Un’altra cosa che mi ha colpito molto di questo territorio…i pannelli descrittivi e le didascalie all’interno dei vari luoghi turistici sono quasi tutti sempre e solo in francese…molto patriottici direi!
Tabella dei Contenuti
Riepilogo Viaggio
TIPOLOGIA VIAGGIO: Ponte lungo in Europa
QUANDO: Aprile
DURATA: 4 giorni
MEZZO: Auto (partendo dalla Liguria)
TIPOLOGIA ALLOGGIO: Appartamento Airbnb a Rognes
COSTO A PERSONA: circa 400,00 € a persona (250,00 € a testa per auto + appartamento + circa 150,00 € a testa per i pasti – pranzi al volo e 2 cene in appartamento)
Come raggiungere la Provenza e dove si trova
La Provenza è una vasta regione situata nel sud-est della Francia, che si estende tra il fiume Rodano, il Delfinato (a nord) e il Mediterraneo (a sud).
A livello amministrativo fa parte della regione Provenza-Alpi-Costa Azzurra (PACA), ed è suddivisa in ben 6 dipartimenti.
Avendo solo 4 giorni a disposizione e arrivando in auto da La Spezia, ci siamo concentrati su 2 zone in particolare:
- Vaucluse e Rodano: la zona più interna che ruota intorno ad Avignone, Gordes e il massiccio del Luberon con le caratteristiche montagne color ocra
- Bouches du Rhone: dove abbiamo visitato Aix-en-Provence
Per chi vive nel nord Italia il modo più comodo per raggiungere la Provenza è sicuramente l’auto.

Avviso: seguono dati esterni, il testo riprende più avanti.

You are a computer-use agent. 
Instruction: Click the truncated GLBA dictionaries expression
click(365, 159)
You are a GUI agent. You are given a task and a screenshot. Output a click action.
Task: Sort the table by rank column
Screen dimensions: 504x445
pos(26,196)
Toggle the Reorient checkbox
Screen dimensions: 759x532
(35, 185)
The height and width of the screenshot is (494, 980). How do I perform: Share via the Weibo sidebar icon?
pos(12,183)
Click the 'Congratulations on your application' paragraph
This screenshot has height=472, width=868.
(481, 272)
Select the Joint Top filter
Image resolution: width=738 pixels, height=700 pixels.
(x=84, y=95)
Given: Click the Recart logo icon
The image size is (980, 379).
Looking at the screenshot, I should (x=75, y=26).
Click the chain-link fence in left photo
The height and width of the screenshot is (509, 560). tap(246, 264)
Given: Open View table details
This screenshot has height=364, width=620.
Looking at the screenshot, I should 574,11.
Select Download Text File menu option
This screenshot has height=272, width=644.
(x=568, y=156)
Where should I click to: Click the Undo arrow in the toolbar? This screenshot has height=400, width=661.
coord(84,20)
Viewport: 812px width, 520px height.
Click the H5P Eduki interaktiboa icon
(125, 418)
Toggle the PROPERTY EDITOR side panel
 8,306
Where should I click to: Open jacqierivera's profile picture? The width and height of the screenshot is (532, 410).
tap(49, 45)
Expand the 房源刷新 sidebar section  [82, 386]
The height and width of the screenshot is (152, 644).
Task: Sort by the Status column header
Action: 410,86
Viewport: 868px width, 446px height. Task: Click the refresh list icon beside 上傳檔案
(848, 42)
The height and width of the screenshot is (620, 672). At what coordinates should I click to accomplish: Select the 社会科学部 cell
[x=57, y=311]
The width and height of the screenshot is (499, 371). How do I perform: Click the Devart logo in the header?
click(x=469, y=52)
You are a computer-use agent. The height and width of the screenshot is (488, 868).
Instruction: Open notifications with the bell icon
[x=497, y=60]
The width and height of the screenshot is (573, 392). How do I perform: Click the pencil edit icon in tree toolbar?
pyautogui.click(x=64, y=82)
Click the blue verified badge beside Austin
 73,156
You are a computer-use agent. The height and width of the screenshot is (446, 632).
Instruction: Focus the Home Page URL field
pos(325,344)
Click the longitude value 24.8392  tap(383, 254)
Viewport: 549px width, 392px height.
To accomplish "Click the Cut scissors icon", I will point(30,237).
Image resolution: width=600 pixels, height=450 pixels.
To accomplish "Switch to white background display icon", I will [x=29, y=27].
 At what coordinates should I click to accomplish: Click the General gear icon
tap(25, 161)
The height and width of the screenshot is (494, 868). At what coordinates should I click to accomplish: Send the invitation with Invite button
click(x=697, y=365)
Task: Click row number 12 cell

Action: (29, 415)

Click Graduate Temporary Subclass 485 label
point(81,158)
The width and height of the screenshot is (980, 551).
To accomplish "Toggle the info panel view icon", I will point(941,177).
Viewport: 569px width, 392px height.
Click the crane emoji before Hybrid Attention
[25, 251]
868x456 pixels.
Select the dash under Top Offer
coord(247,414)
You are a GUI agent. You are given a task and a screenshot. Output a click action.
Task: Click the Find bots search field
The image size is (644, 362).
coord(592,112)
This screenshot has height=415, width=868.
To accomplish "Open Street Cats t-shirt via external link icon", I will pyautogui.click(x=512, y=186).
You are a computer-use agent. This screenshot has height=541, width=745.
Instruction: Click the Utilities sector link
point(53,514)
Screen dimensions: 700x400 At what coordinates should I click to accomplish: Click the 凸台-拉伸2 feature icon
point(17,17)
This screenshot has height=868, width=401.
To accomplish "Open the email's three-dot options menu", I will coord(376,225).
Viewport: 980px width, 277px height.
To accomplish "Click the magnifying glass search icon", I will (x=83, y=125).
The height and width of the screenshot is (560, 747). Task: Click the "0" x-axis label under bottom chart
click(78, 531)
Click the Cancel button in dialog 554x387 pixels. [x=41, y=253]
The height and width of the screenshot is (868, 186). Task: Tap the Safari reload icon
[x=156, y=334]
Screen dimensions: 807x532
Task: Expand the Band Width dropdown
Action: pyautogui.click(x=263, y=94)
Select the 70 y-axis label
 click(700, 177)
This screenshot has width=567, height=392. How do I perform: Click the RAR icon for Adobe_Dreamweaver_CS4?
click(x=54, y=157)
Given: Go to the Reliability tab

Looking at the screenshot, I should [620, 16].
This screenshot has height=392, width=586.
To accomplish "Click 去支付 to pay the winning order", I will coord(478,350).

Ma per chi non ha la possibilità di raggiungerla in auto, l’aereo + noleggio auto diventa l’unica opzione fattibile e quella che fa risparmiare più tempo.
La Provenza è servita dagli aeroporti di Marsiglia e Nizza con voli diretti, spesso low cost, dai principali aeroporti.
Il periodo migliore per visitare la Provenza è sicuramente quello che va da fine giugno a metà luglio, perchè ti permette di vedere i campi di lavanda in fiore, mentre i mesi primaverili sono ideali per il clima mite, i colori e i profumi e perchè i borghi e le città non sono ancora affollati di turisti.
Cosa mangiare in Provenza
La cucina della Provenza è chiamata anche la “cucina del sole” e questo per la vicinanza al mare e per l’uso di verdure ed erbe aromatiche, che la rende particolarmente intensa.
I piatti a base di ortaggi, formaggi e carni, sono quindi sempre insaporiti alla mediterranea.
E’ anche una terra ricca di ottimi e pregiatissimi vini da abbinare alle varie pietanze.
Alcuni piatti caratteristici sono la ratatouille, la zuppa pistou, la fougasse, la bouillabaisse di pesce e l’agnello di Sisteron. Noi abbiamo assaggiato anche i buonissimi calissons di Aix-en-Provence, dei biscotti a base di mandorle, coperti di glassa.
Cosa vedere in Provenza: itinerario giorno 1
Lourmarin, incantevole borgo nel cuore del Luberon
Arrivando dalla Liguria, in direzione del nostro alloggio a Rognes, il primo borgo del nostro itinerario è stato Lourmarin, meritatamente classificato tra “i più bei villaggi di Francia“.
Passeggiando tra i suoi vicoli fiabeschi assapori subito l’atmosfera tipica della Provenza: botteghe artigiane che vendono saponi e profumi, boutiques, gallerie d’arte, finestre e balconi colorati e pieni di fiori e piante rampicanti, localini e caffetterie dove fermarti per una pausa rilassante.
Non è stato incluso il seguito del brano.